[Listed records]

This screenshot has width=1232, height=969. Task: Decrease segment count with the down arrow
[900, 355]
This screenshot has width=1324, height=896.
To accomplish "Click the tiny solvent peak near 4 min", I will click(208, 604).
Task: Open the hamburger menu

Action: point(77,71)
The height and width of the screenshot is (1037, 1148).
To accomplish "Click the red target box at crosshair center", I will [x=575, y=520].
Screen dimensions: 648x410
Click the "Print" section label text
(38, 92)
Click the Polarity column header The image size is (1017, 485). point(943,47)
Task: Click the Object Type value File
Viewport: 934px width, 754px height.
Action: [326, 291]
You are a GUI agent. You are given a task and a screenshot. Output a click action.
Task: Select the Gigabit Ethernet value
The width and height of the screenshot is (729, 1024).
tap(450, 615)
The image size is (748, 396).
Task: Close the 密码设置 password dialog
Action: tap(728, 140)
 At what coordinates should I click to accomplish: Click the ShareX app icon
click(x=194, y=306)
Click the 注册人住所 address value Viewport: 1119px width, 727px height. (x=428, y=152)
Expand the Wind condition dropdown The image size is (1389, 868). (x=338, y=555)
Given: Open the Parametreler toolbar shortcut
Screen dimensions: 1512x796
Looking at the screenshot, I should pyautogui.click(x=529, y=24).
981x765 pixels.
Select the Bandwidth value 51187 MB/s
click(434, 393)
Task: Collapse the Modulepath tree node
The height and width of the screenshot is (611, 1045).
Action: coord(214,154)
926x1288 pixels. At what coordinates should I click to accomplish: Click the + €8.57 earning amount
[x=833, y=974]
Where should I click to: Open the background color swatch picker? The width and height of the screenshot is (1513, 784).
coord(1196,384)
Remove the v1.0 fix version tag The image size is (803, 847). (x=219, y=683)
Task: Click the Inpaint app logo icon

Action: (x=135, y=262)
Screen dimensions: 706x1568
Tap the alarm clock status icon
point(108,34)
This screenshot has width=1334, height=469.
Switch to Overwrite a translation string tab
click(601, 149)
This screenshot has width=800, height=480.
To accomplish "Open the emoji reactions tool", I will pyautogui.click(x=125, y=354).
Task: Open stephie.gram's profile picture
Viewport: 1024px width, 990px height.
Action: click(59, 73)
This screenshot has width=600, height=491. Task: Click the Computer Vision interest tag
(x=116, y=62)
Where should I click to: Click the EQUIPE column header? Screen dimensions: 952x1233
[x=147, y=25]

[/Listed records]

**What the task requires:** Retype every line up to and including the one that contains "The height and width of the screenshot is (1037, 1148).", beginning at the first line of the records, with no edits.

**Result:**
This screenshot has width=1232, height=969. Task: Decrease segment count with the down arrow
[900, 355]
This screenshot has width=1324, height=896.
To accomplish "Click the tiny solvent peak near 4 min", I will click(208, 604).
Task: Open the hamburger menu

Action: point(77,71)
The height and width of the screenshot is (1037, 1148).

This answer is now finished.